Setting out to combat the image of the shark as Holy Terror of the High Seas by making a beautiful, serene shark documentary, Stewart ends up being so moved after encountering numerous dead sharks on an illegal long line fishing net that he traverses 15 countries over a four year span, and damn near loses his life( due to staph infection, not shark incident) in order to raise awareness of shark endangerment. Over the course of this amazing journey, Stewart will meet and team up with Greenpeace’s Sea Shepherd Society, hitching a ride on the infamous Oceanic Warrior (whose Captain is an entertaining, and frankly, balls out crazy chap) and have run ins with Asia’s infamous shark fin industry, all in the name of protecting sharks from the savage treatment that they receive.
I wont lie … Sharkwater is emotional dynamite, and you don’t have to necessarily be an animal lover, or Eco-terrorist like Greenpeace to become enraged at the senseless, violent and inhumane treatment of animals, shark or otherwise, that is depicted in this film. Stewart never shies away from showing the wrongs done on both sides of the issue though, such as when the Greenpeace vessel attempts to ram a fishing boat, and fires it’s water-cannon on the fishermen aboard the trawler. That being said, it is quite hard to feel sorry for the fisherman after you’ve just seen them slice the fins off a hammerhead shark, and throw the still thrashing fish back into the ocean to drown. Sharkwater is rated PG, but I would venture to say that it probably should have been at LEAST a PG-13 due to the hideous animal cruelty on display. There were instances during Sharkwater‘s 90 minute run time where I felt so helpless and angry as I watched sharks being killed that I felt tears welling up in my eyes, and other times that I felt tightness in my arms and looked down to find my hands clenched into fists, I was that upset and angry. Bottom line is, this film is an important wake up call, right up there with An Inconvenient Truth and 11th Hour as required viewing for anyone interested in not only saving an animal older than the dinosaurs, but saving the very planet itself. Do yourselves a favor and watch Sharkwater, and you might also conclude I have come to: the most dangerous animal in the oceans is no longer the shark. It is mankind, and we, not the Great White, Hammerhead, Tiger, or Bull shark, are the ones who have made the oceans run red with blood.

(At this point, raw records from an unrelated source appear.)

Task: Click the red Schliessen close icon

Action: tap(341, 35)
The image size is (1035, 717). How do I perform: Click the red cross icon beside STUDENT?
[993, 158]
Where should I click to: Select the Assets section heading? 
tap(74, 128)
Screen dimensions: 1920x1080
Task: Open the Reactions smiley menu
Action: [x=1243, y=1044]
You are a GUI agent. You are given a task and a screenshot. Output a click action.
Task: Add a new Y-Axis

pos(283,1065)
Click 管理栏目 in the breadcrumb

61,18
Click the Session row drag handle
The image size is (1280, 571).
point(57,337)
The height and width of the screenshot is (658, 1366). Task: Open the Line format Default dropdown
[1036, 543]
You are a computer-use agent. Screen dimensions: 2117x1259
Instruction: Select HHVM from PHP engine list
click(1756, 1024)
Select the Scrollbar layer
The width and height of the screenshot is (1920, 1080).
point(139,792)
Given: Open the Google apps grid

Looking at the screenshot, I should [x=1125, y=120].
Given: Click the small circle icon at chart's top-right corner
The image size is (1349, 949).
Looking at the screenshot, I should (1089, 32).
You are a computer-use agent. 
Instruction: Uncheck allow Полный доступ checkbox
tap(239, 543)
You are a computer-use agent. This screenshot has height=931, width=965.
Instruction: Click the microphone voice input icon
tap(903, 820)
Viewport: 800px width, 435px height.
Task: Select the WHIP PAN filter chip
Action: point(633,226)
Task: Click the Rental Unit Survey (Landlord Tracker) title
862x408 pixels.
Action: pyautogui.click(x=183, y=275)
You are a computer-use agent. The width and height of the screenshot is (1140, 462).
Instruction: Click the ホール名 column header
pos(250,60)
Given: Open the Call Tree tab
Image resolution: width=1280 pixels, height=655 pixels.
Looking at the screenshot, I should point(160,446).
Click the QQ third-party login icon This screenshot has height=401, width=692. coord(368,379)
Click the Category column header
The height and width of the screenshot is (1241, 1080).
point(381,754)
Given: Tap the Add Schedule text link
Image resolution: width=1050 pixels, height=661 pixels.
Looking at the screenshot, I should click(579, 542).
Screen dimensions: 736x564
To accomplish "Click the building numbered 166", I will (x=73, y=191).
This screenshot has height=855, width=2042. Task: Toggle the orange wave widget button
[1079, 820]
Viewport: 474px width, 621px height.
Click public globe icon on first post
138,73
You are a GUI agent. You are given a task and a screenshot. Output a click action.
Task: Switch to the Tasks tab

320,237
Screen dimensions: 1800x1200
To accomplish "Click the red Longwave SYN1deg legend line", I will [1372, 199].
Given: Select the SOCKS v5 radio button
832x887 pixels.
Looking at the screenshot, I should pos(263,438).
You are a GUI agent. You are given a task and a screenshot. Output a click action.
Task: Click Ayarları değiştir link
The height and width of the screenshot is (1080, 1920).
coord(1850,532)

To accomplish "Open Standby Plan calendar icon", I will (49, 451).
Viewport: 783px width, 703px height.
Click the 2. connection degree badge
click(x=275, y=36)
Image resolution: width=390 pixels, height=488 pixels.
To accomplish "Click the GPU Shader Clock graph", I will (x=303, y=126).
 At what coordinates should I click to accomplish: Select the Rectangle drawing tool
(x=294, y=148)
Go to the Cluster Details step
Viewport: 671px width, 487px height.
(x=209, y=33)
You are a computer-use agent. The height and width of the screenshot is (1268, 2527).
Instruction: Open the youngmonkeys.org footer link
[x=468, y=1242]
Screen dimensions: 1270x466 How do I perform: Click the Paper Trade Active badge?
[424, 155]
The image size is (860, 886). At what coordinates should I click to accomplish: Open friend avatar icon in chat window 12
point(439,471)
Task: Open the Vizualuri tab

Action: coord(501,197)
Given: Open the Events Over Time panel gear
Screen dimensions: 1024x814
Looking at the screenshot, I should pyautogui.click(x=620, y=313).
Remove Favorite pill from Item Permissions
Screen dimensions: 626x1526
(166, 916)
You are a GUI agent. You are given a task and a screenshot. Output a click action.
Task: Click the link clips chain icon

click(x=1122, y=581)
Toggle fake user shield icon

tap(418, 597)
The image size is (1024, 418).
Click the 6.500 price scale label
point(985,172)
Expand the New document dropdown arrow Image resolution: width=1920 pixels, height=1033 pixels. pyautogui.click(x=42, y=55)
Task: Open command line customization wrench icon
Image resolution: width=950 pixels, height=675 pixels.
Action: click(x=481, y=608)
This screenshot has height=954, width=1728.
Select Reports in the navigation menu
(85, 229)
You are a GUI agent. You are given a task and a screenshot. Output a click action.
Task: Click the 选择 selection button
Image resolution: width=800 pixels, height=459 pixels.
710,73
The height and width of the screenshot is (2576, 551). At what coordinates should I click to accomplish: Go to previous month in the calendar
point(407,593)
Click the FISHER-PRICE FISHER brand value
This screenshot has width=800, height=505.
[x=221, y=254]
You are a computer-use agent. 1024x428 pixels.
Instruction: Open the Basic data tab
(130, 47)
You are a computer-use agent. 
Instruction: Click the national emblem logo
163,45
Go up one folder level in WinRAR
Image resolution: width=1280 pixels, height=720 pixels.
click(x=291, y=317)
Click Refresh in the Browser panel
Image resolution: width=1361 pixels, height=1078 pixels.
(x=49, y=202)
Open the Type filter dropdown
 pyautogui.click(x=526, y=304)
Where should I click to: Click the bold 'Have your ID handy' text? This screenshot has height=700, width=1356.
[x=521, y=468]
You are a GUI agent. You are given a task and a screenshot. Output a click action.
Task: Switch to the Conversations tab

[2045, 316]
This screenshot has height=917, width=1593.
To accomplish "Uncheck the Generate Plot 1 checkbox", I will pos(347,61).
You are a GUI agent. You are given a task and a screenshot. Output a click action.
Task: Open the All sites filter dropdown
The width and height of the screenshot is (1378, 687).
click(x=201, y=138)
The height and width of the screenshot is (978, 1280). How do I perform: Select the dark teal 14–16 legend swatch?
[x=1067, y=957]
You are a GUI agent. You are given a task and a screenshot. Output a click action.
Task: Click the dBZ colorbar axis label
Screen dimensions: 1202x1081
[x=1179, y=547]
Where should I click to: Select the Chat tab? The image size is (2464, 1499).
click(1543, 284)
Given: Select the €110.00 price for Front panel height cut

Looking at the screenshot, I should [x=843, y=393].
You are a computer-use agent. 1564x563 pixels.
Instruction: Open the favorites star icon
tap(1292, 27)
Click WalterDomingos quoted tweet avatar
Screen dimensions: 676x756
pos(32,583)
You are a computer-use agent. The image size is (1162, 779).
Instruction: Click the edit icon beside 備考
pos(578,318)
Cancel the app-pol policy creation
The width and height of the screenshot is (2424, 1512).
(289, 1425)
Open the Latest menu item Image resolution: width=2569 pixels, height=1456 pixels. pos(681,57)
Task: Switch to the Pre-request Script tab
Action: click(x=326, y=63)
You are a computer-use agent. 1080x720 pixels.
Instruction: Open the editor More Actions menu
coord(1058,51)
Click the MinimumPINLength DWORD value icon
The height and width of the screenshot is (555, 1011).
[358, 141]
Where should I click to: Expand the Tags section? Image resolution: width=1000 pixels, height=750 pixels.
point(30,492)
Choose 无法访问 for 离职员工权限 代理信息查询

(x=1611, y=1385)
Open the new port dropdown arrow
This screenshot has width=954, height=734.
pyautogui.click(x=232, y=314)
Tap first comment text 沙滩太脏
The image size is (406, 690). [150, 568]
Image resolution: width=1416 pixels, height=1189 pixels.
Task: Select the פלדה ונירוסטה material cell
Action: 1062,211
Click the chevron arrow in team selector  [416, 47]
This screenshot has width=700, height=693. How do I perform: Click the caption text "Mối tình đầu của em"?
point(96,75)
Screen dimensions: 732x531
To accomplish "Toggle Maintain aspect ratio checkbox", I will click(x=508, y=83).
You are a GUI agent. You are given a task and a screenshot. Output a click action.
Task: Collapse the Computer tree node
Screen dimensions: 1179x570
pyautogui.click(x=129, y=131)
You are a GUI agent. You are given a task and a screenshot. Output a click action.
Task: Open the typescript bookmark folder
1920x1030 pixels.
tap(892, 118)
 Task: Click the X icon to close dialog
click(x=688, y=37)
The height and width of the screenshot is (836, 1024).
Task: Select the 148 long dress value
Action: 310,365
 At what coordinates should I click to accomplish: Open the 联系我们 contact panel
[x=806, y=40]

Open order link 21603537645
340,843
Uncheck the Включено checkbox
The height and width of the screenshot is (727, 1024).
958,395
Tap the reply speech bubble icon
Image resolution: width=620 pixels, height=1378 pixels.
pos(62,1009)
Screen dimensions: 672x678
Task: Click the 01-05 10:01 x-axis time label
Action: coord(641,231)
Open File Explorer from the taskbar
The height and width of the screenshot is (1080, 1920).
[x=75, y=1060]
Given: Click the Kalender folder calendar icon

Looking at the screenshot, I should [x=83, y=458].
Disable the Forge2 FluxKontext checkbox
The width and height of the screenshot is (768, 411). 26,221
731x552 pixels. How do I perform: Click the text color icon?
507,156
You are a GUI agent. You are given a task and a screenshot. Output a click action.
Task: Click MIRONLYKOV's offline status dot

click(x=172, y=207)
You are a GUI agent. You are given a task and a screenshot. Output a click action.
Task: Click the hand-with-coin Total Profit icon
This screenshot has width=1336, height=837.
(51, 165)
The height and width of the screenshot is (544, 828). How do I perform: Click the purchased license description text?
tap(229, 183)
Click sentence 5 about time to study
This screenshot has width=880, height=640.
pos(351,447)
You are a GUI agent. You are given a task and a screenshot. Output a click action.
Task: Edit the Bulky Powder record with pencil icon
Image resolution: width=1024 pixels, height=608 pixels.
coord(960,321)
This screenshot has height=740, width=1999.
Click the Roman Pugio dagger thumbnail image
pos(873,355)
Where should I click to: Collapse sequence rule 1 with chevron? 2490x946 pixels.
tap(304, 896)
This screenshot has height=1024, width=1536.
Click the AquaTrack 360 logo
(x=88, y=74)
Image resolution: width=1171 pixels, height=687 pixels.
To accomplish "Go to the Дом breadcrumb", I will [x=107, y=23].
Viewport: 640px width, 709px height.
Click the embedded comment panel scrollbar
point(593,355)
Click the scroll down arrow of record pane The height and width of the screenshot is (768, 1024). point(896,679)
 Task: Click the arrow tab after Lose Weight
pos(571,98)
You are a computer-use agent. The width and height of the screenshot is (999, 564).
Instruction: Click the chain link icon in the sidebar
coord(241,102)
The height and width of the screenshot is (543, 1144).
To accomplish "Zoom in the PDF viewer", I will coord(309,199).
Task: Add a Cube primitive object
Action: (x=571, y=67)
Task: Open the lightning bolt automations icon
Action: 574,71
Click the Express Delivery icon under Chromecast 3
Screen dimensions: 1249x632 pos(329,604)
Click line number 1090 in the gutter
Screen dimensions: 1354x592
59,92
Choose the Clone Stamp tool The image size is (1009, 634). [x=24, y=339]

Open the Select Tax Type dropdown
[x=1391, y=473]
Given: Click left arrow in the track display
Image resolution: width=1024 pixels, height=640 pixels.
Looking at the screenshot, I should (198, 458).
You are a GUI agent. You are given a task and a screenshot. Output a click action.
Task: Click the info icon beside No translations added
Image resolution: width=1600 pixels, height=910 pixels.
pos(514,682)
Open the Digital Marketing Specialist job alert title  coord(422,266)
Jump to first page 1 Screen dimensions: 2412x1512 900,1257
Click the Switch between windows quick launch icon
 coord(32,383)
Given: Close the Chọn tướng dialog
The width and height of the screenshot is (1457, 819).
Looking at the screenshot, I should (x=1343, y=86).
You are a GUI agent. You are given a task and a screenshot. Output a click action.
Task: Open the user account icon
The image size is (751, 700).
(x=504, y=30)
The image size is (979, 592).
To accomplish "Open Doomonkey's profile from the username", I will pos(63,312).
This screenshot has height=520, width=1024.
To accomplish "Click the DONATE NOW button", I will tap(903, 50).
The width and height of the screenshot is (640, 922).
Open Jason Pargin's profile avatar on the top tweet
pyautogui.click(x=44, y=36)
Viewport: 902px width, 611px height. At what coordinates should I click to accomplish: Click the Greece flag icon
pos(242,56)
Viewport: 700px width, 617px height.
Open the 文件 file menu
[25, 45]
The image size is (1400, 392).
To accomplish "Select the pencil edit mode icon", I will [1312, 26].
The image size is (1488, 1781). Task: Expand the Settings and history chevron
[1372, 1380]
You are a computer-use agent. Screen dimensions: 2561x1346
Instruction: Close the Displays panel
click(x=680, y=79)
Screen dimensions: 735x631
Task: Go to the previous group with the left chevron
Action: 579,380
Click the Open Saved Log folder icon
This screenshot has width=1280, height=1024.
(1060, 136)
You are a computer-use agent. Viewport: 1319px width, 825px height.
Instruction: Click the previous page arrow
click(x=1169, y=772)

Special features include Sharkwater: Beneath the Surface, a fascinating making-of documentary that further fleshes out the feature film and includes even more beautiful oceanic footage; theatrical trailers and TV spots, and a HILARIOUSLY inept US Air Force “training film” on how to deal with a shark. I kid you not, the US Air Force used to tell it’s pilots and Airmen to scream at the shark underwater, and the shark would go away. The footage of an Airman doing just that is beyond priceless, and had me giggling like mad. Of course, maybe that’s due to the fact that I’m ex-Navy, and anything that makes the Air Force look stupid amuses the hell out of me. So yeah, obviously the selling point of the disc is not going to be the Special Features, but the film itself.